A dream. Pure hope. A winning lottery ticket. These images capture what the masses think of trading. They don’t take it seriously, and in the past couple of years, they think anyone who trades is wasting their time and money. Unfortunately, many would-be traders don’t seem to take trading seriously either. For example, many traders fail to properly set realistic goals.

It’s quite common to hear a trader proclaim, “My plan is to make $400 a day, so I can make $100,000 a year.” Where’s the flaw in this kind of thinking? Setting a performance goal based on a specific objective per day compels one to think that he or she must trade every single day, to meet the $400 a day, $100K a year objective. But what if the markets don’t move at all on a given day? Is it time to become the range trade specialist? What if the markets are quiet ahead of an important economic or earnings announcement? Is it still a good idea to trade? Sometimes it is better to stay out of the market completely, rather than fail at trading the low probability setups available on a given trading day.

Even if one has the skills to make $400 a day, when opportunities are available, it may not be a good idea to conceptualize your goals in this way. Consider the consequences of such a strategy. Suppose Monday’s trading session comes to a close and one’s Profit/Loss statement remains unchanged. On Tuesday there will be a strong need to make $800 so as to stay on track with the $400 per day, $100,000 a year goal. But if there are no trading opportunities, the objective again will not be achieved. Not only will you fail to make profitable trades, but you’ll also spend a tremendous amount of your capital on commissions.

And your stress level will be elevated as well, potentially starting a never-ending cycle of frustration and disappointment. So after spending hundreds on commissions on Monday, and possibly losing a little capital on poor trading opportunities, what happens if Tuesday is also a poor trading day? At this point, it is quite likely that the majority of the move will take place overnight and a trader will be “forced” to evaluate the market at levels far beyond the previous day’s settlement. Inevitably, the market will then move erratically for the first 30 minutes and then “fall asleep” for a number of hours, creating even more frustration, which is further intensified when one continues losing money and falling behind the goal of meeting the $400 a day objective.

### DATA SUPPLIED
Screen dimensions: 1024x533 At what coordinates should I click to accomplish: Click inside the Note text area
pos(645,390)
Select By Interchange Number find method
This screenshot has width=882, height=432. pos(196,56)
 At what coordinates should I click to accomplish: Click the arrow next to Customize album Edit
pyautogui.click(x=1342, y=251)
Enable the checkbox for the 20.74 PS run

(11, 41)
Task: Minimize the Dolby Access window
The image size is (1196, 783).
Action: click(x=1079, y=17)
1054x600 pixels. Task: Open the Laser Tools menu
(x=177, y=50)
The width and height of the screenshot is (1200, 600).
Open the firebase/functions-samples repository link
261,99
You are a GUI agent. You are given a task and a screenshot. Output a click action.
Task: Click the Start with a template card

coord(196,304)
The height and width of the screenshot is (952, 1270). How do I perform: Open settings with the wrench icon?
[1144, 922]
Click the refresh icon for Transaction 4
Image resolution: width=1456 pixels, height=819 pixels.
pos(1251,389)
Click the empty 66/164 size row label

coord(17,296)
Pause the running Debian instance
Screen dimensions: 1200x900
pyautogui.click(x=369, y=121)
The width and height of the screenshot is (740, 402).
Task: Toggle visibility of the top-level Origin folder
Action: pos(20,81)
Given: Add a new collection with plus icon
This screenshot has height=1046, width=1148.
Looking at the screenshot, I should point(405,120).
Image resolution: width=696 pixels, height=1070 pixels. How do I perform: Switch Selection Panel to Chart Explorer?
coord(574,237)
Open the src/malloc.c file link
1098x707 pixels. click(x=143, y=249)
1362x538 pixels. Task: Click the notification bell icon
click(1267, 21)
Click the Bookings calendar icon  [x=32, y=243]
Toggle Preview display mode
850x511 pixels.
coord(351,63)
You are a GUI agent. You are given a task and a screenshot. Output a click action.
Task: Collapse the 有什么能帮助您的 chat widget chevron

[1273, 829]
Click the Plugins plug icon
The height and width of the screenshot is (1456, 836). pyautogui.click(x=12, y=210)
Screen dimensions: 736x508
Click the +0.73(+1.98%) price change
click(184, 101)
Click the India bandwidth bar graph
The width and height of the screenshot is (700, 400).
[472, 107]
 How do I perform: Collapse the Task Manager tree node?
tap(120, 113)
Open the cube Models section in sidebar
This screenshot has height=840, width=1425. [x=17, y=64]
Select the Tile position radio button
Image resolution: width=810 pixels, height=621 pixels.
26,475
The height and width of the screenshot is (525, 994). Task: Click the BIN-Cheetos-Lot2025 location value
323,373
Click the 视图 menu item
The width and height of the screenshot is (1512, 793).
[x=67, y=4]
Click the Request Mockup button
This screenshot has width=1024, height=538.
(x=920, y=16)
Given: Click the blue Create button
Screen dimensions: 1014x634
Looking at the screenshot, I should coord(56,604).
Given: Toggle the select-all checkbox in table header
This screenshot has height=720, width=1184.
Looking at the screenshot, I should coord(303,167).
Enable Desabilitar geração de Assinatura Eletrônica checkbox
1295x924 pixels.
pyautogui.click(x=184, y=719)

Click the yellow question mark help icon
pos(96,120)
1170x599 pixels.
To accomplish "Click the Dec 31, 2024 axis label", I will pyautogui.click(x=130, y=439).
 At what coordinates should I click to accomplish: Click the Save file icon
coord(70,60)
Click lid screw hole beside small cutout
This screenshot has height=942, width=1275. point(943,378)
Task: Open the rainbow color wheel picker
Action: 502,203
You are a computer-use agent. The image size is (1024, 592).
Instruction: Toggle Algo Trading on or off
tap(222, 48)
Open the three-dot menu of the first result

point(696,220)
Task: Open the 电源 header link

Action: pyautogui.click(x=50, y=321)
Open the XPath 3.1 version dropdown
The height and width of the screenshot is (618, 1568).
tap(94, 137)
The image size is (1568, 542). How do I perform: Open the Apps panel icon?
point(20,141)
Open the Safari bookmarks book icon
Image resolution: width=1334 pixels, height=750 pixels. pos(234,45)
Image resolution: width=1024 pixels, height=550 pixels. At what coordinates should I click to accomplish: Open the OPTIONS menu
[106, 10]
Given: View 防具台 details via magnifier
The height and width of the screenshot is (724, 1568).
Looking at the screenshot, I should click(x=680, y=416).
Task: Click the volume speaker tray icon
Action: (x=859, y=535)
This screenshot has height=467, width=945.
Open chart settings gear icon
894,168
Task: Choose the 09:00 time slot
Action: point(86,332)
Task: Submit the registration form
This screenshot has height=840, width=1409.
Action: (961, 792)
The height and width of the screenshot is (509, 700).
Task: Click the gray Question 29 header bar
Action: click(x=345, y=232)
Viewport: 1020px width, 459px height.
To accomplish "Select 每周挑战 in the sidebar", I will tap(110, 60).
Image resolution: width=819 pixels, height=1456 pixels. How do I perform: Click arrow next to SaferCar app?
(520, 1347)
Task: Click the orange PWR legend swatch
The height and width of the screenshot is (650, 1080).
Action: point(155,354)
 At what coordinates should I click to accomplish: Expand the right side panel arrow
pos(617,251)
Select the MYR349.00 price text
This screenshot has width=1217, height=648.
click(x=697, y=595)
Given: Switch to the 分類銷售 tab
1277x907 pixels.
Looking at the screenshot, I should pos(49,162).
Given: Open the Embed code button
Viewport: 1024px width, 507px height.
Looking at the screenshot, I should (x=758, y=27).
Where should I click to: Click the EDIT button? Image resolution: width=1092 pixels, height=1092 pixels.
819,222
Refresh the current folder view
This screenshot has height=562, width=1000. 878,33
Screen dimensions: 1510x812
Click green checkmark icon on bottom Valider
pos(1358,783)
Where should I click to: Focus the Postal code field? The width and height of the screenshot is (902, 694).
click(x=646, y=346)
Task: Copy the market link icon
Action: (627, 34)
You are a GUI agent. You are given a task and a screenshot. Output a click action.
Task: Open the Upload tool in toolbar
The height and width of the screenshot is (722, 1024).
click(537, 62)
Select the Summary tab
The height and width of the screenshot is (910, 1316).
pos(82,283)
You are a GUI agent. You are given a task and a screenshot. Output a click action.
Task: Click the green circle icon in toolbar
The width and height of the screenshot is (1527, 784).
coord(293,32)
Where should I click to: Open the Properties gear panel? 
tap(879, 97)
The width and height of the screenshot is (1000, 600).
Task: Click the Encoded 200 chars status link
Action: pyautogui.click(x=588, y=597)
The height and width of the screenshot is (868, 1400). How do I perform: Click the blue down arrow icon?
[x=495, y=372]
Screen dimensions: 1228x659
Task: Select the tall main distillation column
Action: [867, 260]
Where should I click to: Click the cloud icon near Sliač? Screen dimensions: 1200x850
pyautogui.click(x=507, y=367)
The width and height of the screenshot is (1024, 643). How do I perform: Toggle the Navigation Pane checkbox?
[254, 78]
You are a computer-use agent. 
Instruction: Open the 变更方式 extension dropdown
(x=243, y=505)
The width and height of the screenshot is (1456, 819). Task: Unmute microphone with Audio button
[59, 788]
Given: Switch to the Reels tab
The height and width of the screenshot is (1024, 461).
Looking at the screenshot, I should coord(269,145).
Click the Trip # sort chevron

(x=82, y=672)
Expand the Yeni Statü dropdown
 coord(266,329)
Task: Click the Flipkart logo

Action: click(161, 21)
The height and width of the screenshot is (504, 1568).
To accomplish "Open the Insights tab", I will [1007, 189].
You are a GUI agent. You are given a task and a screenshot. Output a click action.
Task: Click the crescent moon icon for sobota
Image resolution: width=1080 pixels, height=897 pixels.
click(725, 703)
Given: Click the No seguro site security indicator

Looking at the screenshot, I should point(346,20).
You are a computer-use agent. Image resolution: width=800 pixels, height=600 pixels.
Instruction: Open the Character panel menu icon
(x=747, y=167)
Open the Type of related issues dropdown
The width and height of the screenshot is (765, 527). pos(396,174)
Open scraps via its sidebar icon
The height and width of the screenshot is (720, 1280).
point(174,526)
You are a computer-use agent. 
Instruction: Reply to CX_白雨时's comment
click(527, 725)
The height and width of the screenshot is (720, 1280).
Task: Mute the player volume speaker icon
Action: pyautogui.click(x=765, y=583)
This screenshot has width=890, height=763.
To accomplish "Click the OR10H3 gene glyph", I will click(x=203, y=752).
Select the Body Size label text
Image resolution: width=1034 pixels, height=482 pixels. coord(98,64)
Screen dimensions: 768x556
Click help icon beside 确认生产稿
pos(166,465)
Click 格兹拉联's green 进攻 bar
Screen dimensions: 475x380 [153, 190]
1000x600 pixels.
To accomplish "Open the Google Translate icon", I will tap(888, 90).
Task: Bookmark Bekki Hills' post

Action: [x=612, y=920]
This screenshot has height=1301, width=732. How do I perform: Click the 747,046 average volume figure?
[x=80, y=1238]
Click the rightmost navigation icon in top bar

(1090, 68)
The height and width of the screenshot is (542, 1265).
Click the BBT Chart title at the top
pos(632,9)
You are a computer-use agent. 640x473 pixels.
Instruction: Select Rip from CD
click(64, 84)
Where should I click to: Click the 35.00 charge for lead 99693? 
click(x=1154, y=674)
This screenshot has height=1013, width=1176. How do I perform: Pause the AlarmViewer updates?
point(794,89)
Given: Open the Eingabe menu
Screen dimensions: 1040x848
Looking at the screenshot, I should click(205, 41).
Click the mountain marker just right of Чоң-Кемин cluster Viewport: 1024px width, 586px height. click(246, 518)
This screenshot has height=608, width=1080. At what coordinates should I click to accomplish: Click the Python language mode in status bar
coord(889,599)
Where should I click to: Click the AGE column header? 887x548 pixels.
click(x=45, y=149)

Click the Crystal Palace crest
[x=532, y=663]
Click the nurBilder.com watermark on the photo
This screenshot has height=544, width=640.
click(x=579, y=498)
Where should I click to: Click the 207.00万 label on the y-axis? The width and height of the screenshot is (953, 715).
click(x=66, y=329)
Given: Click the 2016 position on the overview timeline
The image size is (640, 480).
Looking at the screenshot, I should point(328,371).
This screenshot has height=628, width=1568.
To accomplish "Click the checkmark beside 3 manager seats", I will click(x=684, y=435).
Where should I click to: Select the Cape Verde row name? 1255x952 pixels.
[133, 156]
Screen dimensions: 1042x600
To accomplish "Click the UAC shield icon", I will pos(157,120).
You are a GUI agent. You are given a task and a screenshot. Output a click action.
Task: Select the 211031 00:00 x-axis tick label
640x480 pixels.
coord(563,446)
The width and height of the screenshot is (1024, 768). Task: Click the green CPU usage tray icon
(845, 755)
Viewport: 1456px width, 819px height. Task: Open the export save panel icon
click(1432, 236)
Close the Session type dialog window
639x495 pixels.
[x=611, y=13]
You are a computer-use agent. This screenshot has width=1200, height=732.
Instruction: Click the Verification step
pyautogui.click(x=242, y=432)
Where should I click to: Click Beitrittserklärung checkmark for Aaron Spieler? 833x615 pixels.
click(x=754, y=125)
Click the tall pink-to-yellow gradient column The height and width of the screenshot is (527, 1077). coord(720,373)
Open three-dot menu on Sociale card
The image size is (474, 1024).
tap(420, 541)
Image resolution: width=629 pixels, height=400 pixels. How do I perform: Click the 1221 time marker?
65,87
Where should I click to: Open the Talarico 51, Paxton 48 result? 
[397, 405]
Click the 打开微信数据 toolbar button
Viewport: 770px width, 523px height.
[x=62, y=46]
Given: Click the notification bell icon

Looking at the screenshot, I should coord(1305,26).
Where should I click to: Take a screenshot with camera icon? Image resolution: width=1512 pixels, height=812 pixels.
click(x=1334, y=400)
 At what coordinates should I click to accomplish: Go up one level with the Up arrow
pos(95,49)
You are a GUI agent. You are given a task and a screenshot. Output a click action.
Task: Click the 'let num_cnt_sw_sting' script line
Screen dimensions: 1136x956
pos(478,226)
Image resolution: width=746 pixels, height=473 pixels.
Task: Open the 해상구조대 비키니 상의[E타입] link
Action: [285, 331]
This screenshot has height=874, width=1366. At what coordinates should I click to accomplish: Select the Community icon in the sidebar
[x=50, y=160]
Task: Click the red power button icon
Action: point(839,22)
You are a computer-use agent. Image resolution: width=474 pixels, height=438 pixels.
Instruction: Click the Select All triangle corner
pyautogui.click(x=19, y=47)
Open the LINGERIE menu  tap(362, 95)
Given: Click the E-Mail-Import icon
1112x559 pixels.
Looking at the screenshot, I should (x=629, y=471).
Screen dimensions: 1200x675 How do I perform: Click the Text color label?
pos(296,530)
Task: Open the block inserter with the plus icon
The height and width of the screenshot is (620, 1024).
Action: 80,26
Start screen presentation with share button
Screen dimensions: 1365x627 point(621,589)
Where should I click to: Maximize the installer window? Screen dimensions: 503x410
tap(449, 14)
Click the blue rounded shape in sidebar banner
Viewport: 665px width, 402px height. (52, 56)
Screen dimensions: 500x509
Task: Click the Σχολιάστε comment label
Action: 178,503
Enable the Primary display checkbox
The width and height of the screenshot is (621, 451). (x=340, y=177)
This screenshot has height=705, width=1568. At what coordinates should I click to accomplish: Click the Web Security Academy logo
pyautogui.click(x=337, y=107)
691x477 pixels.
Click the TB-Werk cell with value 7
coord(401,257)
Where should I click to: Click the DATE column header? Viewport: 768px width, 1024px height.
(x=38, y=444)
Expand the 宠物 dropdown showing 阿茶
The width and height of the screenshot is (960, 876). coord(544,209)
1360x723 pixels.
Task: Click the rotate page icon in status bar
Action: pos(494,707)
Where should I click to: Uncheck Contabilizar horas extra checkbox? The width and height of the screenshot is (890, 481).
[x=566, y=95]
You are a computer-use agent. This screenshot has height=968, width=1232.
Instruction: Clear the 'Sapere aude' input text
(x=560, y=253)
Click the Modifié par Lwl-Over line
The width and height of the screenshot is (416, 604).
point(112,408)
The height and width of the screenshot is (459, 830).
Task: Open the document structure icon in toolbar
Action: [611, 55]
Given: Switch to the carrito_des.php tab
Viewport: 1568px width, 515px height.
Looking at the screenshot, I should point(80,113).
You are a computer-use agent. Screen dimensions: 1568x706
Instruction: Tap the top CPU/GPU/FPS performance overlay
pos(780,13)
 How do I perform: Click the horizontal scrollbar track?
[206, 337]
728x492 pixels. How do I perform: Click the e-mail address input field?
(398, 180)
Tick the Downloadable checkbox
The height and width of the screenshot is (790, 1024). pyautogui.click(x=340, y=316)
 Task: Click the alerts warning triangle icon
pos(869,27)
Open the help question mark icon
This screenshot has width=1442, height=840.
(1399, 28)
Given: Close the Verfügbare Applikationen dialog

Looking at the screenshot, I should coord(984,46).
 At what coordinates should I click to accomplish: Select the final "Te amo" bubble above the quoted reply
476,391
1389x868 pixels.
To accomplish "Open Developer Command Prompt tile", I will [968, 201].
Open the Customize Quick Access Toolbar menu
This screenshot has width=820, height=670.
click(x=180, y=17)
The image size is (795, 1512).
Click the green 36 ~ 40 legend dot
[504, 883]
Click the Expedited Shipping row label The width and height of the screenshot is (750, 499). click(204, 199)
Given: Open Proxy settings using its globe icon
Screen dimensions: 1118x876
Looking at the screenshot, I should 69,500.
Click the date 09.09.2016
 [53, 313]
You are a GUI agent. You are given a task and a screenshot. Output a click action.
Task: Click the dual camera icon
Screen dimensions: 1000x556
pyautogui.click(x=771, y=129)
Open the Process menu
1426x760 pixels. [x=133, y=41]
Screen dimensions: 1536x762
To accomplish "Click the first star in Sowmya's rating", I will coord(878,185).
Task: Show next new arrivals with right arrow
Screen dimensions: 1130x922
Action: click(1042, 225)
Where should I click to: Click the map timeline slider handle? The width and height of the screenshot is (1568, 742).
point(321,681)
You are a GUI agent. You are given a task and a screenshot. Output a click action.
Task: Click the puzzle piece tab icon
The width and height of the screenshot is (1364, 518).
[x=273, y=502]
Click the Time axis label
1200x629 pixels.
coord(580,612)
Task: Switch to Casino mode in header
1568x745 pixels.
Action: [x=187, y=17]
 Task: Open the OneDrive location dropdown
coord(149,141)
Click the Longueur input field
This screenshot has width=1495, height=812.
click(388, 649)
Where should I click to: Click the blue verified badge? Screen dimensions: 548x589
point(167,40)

### WHAT IS NEEDED
Write out the passage on setting daily trading goals in full, word for word.

### ANSWER TO THIS EXERCISE
A dream. Pure hope. A winning lottery ticket. These images capture what the masses think of trading. They don’t take it seriously, and in the past couple of years, they think anyone who trades is wasting their time and money. Unfortunately, many would-be traders don’t seem to take trading seriously either. For example, many traders fail to properly set realistic goals.

It’s quite common to hear a trader proclaim, “My plan is to make $400 a day, so I can make $100,000 a year.” Where’s the flaw in this kind of thinking? Setting a performance goal based on a specific objective per day compels one to think that he or she must trade every single day, to meet the $400 a day, $100K a year objective. But what if the markets don’t move at all on a given day? Is it time to become the range trade specialist? What if the markets are quiet ahead of an important economic or earnings announcement? Is it still a good idea to trade? Sometimes it is better to stay out of the market completely, rather than fail at trading the low probability setups available on a given trading day.

Even if one has the skills to make $400 a day, when opportunities are available, it may not be a good idea to conceptualize your goals in this way. Consider the consequences of such a strategy. Suppose Monday’s trading session comes to a close and one’s Profit/Loss statement remains unchanged. On Tuesday there will be a strong need to make $800 so as to stay on track with the $400 per day, $100,000 a year goal. But if there are no trading opportunities, the objective again will not be achieved. Not only will you fail to make profitable trades, but you’ll also spend a tremendous amount of your capital on commissions.

And your stress level will be elevated as well, potentially starting a never-ending cycle of frustration and disappointment. So after spending hundreds on commissions on Monday, and possibly losing a little capital on poor trading opportunities, what happens if Tuesday is also a poor trading day? At this point, it is quite likely that the majority of the move will take place overnight and a trader will be “forced” to evaluate the market at levels far beyond the previous day’s settlement. Inevitably, the market will then move erratically for the first 30 minutes and then “fall asleep” for a number of hours, creating even more frustration, which is further intensified when one continues losing money and falling behind the goal of meeting the $400 a day objective.